NORTHERN UGANDA: Clerics in Moroto district are struggling to reach evangelism to Karamojong male warriors who are in the jungles terrorising communities in the region. Paul Logiel, a priest at Nadunget Catholic Church in the Moroto district, told URN they have always tried their best to spread the message of peace to the community, but unfortunately, it doesn’t reach the warriors who are still in the jungle.
According to Logiel, although it would be easy to use the church to convince the warriors to accept peace, they don’t show up for prayers. Logiel says that they resorted to using women to convince their husbands to abandon cattle rustling, but they failed because they were the beneficiaries. “These women fear talking to their husbands because they know when the man goes to raid, they come back with meat and a lot of animals, and that’s their pride,” he said.
Logiel blamed women for motivating their men to raid, something he says has left very many widows. Anna Lokwii, a 25-year-old mother of three children and resident of Nadunget town council, says that she lost her two husbands in cattle raids between 2019 and 2021. Lokwii says her first husband was killed in September 2019 in Amudat district, where he had gone to raid.
She decided to remarry and landed on another raider who was also gunned down in January this year by UPDF soldiers in Kotido district during a cattle raiding mission. She revealed that their men do not take advice from women seriously because they claim to be the head of the family and that gives them power to do everything.
Lokwii recalls that before her second husband was killed, she had already begged him never to return to the bush after he narrated a story of how he survived an ambush by the security forces.
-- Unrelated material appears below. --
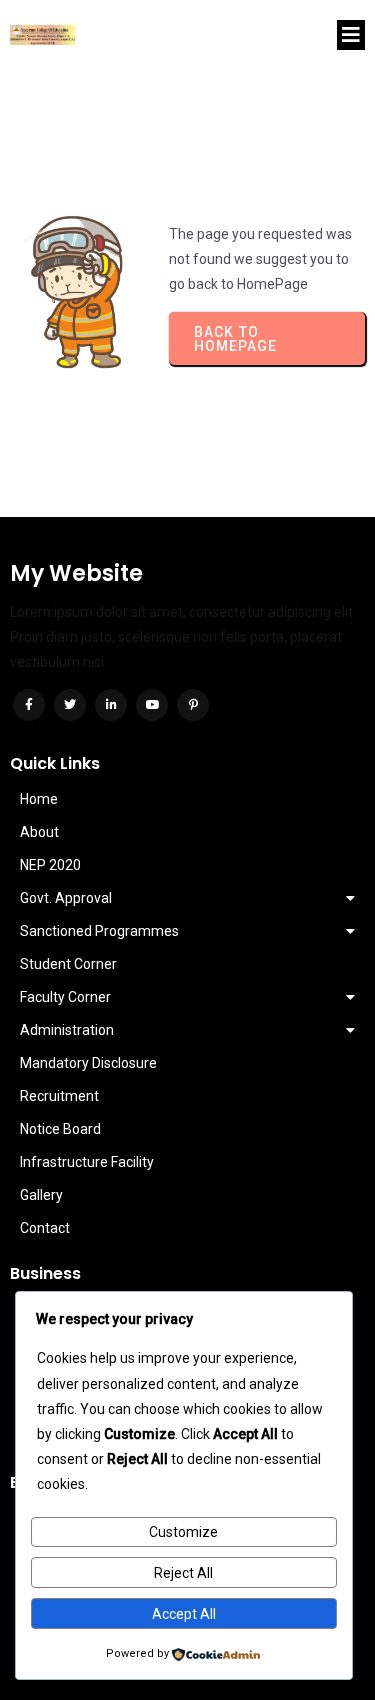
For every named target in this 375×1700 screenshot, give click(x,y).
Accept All (184, 1614)
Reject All (183, 1573)
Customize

“I begged my husband repeatedly not to return to the raid, but he remained silent.””In the evening, he vanished, and the next morning, I learned that he was one of five people killed in an ambush by the army,” she explained.
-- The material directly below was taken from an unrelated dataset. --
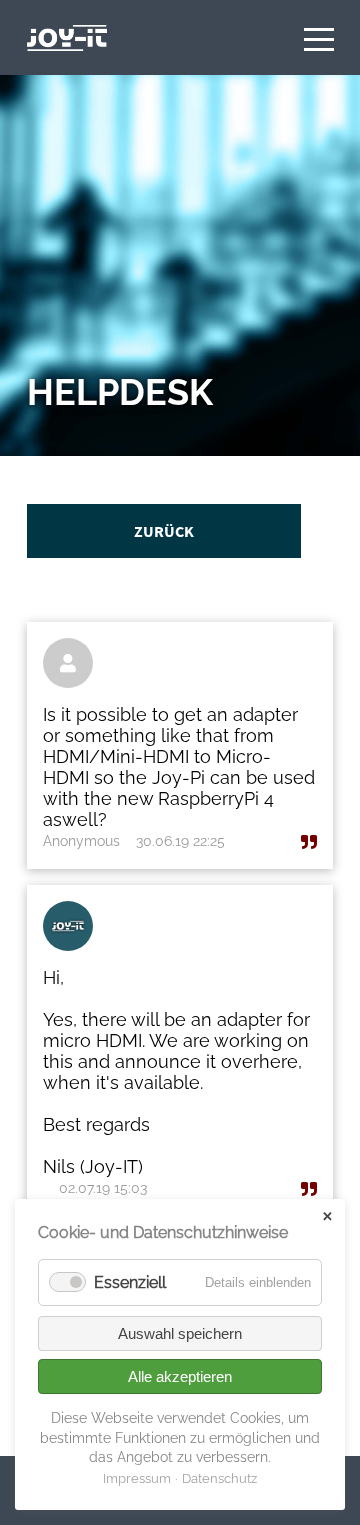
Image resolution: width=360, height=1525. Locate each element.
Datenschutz (219, 1478)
Lokwii says as women, there’s nothing much they can do for their husbands because they don’t listen to them anymore. Mary Nachap, the deputy Mayor of Moroto municipality, noted that women embrace faith but warriors have a negative attitude towards praying in church.
Nachap says warriors are in the bush raiding animals, which will be used for marrying, adding that if a woman commands the husband on what to do, she risks losing a chance of getting animals for her parents.
The Rev. Fr. Paul Ngole, the parish priest of St. Kizito Catholic Church in Naoi in Moroto municipality, says that women are responding to the gospel, but the challenge is transferring it to the men who do not want to listen to it.
Ngole says that the daily work of Karamojong male youth is to be out looking for survival, and containing them in one place becomes a stress factor. He observes that even the few who come for prayers are not comfortable staying inside the church but instead prefer sitting outside where they can feel free.
Ngole admits that passing a message of peace to the warriors may be difficult, but they are trying as a church to use close associates to convince them to come to church. He also notes that once the raiders accept to come into the church, it’s easy for them to penetrate their hearts with the prayers and peace messages, so they can embrace
Samuel Lokong, the community development officer of the Rupa sub-county, says that the men have always been busy looking after their animals and they would never bother to waste any single minute on something they couldn’t gain from.
He also noted that in the traditional setting of Karamoja, the locals always believe that God has given all cattle to them and there’s nothing else they want from God.